Grimly nodding her head. Najma ran forward. She knew Selika would be running just beside her. Salima would be sure to flip around to the back of the bull where he couldn’t see her and would hopefully forget about her.
The first pass the two girls dodged his wide horns as he charged, and each flipped in a different direction as the bull turned to face them again.
From around her waist, Najma tugged free the red pennant that would draw the bull’s attention to her alone. With the dust and dirt in the air, the red wasn’t as vibrant as in the fields just outside the city, but the size and fluttering nature of the fabric was enough to keep him distracted.
Selika kept pace with her as she raced toward the bull again, but once more they diverged when the bull swung wildly. Too dangerous to trust.
Panting, Najma knew that they’d couldn’t keep it up. Two flips was the standard. Najma daren’t go for more. Sap would have tolerated it, but this unknown bull was dangerous. Where did he even come from?

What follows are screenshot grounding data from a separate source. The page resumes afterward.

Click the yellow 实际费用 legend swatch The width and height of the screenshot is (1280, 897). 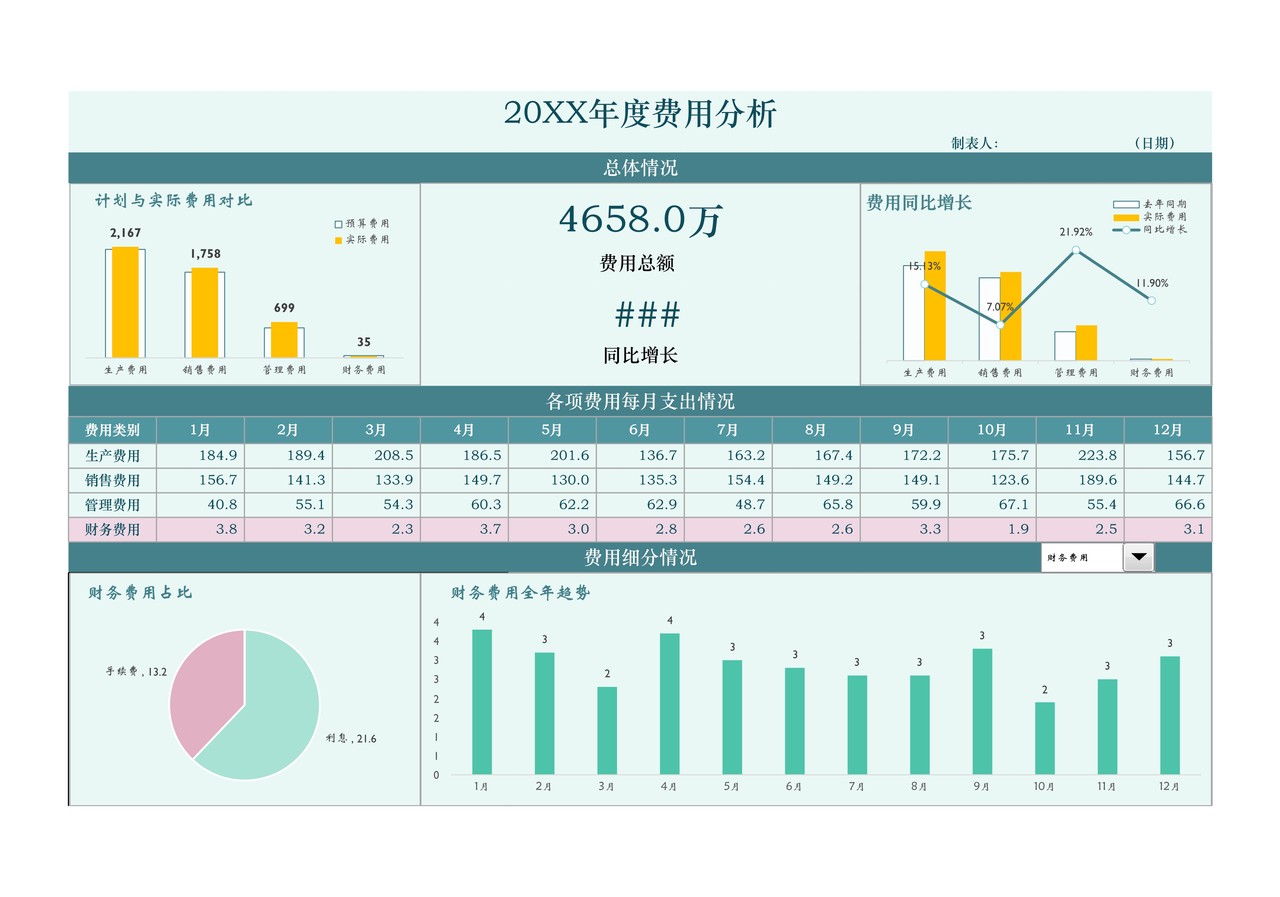340,240
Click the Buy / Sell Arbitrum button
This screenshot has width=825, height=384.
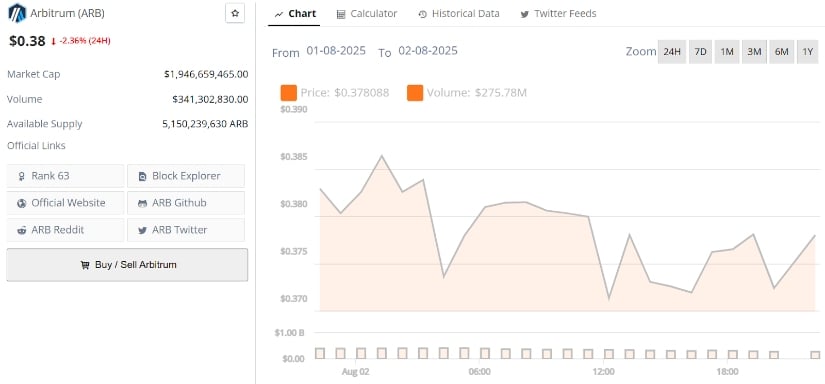click(127, 265)
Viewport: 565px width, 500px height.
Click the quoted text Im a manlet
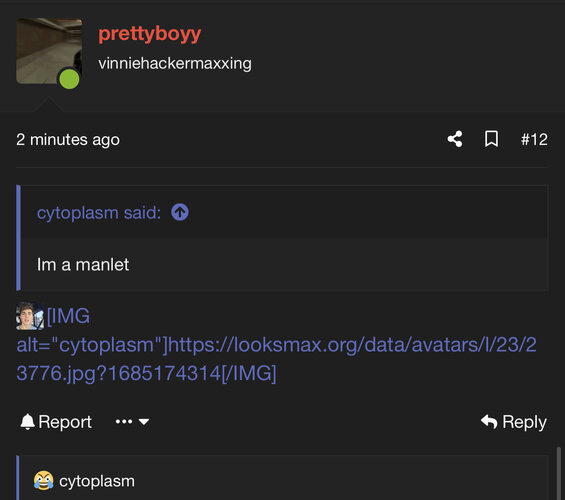click(x=83, y=265)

The third pass arrived and the bull lowered his head just right. Najma felt Selika break off as she caught the bull by the horns and threw herself into the air, feet over her head, body twisting as the bull tossed his head, shoving her farther up into the air. Silently cursing, she released the horns and touched her feet to his spine before quickly skipping off into a second flip.
That wasn’t elegant or smooth, she thought as she landed on her knee, quickly tumbling to her feet and dodging out of the raging beast’s path. Selika distracted the bull only momentarily before he was once more charging at Najma.
He was too close. The sun was directly in her eyes.
Huffing, Najma nodded to herself and met him head on again. He swung his head the wrong direction, and, had she time, she would have broke off, but they were too close. She heard Salima cry out.
Launching herself into the air, she landed on her hands on the bull’s shoulders, felt his horn brush her thigh, but shoved off just as quickly and landed on the ground, knees bent to absorb the impact.
There was blood dripping down her inner thigh, but it was done.
She did a back flip in place then looked to the bull.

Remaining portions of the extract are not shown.